* _본문 발췌_
********************

Detection of Surface Crack using CNN¶

  • 참조 노트북 : https://www.kaggle.com/code/zeynel7/detection-of-surface-crack-using-cnn
  • 데이터 셋 : https://www.kaggle.com/datasets/arunrk7/surface-crack-detection
  • 내용 : 콘크리트 표면 샘플 이미지의 손상을 확인.

학습 내용¶

  • 폴더에 저장된 사진 이미지를 활용하여 이진 분류를 구현해 본다.
  • CNN 모델을 구축해 본다.

목차

01 라이브러리 및 데이터 불러오기
02 데이터 전처리
03 모델 구축 및 학습
04 모델 결과 확인

01 라이브러리 및 데이터 불러오기

목차로 이동하기

In [26]:
import matplotlib.pyplot as plt
import seaborn as sns

import keras
from keras.models import Sequential
from keras.layers import Dense, Conv2D , MaxPool2D , Flatten , Dropout 
from keras.preprocessing.image import ImageDataGenerator
from keras.optimizers import Adam, RMSprop, Adagrad
from keras.layers import BatchNormalization
from sklearn.metrics import classification_report,confusion_matrix
import tensorflow as tf

import cv2
import os
import time
import numpy as np
import warnings
warnings.filterwarnings('ignore')
In [17]:
print(keras.__version__)
print(cv2.__version__)
print(sns.__version__)
print(np.__version__)
2.10.0
4.6.0
0.12.1
1.23.1
In [18]:
os.getcwd()

********************

* _데이터셋 레코드_
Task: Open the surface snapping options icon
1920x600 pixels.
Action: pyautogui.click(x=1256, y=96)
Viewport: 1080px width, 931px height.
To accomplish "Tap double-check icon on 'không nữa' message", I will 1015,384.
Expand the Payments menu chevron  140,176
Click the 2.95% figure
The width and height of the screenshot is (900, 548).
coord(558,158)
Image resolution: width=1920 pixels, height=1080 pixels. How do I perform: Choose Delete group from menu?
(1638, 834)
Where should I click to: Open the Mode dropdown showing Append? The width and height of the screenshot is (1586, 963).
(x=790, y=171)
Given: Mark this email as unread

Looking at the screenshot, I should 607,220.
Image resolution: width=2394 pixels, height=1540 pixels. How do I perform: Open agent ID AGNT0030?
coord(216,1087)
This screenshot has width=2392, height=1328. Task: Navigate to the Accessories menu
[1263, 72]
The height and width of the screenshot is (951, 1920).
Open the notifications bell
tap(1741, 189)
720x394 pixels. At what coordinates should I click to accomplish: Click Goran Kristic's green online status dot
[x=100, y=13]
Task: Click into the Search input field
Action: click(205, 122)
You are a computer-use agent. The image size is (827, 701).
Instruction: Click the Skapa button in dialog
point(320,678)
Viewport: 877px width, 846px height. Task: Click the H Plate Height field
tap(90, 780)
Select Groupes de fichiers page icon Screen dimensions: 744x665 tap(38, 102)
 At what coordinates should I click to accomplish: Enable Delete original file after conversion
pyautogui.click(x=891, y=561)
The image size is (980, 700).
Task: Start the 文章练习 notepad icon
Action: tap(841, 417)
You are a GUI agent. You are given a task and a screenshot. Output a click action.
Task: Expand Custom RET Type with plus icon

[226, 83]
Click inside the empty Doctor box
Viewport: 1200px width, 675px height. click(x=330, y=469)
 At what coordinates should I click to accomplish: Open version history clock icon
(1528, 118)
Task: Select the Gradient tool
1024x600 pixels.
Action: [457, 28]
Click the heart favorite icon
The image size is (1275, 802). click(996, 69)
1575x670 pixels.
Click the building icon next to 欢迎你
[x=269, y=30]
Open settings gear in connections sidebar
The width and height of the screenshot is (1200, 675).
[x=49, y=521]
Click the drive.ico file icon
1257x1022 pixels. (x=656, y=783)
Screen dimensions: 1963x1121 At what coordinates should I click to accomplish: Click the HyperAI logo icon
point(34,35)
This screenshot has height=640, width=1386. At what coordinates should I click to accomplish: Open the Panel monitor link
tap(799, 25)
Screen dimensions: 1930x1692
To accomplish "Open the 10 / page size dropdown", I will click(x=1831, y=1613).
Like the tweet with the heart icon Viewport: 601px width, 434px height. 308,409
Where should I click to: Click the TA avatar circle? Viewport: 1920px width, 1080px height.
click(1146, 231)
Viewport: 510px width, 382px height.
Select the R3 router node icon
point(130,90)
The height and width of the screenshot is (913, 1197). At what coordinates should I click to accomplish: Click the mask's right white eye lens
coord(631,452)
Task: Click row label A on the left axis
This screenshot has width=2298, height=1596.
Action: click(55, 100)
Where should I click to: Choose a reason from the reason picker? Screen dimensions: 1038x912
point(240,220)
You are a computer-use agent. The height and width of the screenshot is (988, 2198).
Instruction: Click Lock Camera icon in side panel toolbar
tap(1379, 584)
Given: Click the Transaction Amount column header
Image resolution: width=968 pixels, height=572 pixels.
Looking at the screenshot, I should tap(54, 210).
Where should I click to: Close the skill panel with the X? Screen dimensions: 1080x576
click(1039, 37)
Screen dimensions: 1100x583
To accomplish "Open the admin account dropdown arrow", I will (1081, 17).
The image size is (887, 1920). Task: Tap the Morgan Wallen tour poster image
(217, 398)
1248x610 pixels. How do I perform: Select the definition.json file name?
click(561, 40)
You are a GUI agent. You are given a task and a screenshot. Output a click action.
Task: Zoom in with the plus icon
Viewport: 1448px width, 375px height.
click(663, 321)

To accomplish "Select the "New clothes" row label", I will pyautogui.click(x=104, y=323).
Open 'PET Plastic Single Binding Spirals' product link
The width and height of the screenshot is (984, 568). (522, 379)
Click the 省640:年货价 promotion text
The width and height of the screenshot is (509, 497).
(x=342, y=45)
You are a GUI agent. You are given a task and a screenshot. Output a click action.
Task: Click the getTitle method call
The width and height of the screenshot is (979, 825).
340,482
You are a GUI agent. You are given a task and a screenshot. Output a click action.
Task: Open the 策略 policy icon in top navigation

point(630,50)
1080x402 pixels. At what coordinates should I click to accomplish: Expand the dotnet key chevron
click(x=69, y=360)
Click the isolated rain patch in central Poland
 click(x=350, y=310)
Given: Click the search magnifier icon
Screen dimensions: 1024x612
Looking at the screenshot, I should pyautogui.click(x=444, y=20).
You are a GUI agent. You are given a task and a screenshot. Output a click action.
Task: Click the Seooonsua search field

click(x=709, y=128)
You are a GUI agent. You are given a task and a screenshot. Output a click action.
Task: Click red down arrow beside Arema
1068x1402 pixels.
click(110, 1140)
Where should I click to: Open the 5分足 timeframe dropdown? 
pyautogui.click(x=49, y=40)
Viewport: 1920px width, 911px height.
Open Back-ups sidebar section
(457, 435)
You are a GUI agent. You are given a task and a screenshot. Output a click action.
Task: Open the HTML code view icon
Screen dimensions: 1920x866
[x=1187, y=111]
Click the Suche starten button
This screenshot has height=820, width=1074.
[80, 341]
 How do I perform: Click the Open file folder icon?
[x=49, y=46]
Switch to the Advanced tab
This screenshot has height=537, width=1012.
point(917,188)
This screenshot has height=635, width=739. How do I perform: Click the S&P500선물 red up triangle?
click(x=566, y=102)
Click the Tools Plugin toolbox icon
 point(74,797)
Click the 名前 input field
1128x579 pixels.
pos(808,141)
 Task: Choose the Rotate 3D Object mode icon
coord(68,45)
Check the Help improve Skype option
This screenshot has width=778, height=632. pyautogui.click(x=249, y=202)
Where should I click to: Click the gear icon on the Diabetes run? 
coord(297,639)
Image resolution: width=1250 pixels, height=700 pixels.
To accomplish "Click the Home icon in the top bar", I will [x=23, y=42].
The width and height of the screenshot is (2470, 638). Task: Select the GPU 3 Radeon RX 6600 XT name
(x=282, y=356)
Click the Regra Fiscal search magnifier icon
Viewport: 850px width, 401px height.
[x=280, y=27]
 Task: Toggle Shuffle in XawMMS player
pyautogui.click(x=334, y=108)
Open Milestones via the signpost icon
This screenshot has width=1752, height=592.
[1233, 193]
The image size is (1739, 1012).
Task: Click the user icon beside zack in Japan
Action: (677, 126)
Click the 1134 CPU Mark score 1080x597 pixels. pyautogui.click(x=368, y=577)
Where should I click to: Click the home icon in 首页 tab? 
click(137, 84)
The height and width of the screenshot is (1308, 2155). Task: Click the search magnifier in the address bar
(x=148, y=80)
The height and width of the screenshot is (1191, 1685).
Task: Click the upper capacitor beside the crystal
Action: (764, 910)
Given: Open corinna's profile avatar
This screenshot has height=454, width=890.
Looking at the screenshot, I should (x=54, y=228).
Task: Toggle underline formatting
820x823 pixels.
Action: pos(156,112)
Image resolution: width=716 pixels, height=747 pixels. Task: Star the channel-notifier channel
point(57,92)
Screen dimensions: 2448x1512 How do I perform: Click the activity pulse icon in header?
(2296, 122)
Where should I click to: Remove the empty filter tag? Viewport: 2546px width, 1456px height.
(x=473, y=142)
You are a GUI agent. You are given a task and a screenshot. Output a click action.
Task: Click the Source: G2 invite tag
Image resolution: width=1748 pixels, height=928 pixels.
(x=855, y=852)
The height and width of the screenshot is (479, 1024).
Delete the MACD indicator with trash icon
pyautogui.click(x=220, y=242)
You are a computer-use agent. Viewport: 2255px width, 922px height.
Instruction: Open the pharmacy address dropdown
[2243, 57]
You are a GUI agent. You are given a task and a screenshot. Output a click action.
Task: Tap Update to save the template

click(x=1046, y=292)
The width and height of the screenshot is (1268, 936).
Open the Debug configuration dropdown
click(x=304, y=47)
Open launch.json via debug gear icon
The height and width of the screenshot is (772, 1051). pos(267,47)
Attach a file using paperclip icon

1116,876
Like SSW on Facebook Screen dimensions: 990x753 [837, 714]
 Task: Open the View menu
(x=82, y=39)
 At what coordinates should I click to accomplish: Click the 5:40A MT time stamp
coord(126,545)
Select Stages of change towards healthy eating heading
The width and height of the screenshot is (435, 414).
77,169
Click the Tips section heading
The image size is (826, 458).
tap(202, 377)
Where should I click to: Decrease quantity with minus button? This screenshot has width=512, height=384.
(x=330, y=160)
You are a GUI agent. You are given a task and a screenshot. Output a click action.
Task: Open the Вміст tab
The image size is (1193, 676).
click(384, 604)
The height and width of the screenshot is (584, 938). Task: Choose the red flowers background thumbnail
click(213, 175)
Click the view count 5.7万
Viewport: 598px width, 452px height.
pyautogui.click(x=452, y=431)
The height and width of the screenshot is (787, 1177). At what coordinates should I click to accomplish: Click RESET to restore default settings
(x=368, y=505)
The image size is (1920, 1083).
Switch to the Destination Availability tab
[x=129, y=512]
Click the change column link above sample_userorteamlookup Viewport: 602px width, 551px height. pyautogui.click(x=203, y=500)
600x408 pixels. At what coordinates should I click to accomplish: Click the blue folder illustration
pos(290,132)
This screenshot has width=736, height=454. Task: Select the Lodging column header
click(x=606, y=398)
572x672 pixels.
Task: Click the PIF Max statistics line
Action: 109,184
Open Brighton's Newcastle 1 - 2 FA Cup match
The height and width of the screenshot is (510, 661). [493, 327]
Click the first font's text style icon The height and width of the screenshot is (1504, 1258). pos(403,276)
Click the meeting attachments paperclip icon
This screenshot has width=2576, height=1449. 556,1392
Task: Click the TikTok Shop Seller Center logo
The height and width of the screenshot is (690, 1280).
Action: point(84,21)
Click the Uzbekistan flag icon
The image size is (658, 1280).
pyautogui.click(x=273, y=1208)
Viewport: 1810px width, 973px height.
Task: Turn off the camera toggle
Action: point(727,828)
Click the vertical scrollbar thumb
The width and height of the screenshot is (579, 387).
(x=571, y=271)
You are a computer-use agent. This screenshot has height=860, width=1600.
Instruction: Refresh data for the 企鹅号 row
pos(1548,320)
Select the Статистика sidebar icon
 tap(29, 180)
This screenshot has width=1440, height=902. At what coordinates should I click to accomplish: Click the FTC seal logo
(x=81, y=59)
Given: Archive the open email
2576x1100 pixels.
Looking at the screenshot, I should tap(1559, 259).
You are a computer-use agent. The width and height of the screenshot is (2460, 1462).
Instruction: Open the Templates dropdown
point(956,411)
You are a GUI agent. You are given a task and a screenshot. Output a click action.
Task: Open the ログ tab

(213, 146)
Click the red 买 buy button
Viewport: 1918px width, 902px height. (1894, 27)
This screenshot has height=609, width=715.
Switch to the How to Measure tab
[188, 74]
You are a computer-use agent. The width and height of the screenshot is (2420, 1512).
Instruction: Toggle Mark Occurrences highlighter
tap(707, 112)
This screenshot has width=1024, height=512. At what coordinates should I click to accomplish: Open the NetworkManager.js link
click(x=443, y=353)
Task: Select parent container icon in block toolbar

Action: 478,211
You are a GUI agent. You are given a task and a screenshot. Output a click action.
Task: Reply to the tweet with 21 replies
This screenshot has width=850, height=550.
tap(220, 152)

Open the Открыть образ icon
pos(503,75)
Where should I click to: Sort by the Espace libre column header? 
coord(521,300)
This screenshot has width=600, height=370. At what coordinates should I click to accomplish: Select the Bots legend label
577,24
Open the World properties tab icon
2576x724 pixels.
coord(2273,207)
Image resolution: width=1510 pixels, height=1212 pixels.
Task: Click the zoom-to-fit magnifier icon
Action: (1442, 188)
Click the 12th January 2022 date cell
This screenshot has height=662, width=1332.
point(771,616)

********************

* _과제 세부 사항_
표면 균열 탐지 본문에서 "Detection of Surface"부터 "분류를 구현해 본다."까지의 구간을 다시 적되, "이진 분류"를 "다중 분류"로 바꾸어 쓰십시오.

* _과제 출력 결과_
Detection of Surface Crack using CNN¶

  • 참조 노트북 : https://www.kaggle.com/code/zeynel7/detection-of-surface-crack-using-cnn
  • 데이터 셋 : https://www.kaggle.com/datasets/arunrk7/surface-crack-detection
  • 내용 : 콘크리트 표면 샘플 이미지의 손상을 확인.

학습 내용¶

  • 폴더에 저장된 사진 이미지를 활용하여 다중 분류를 구현해 본다.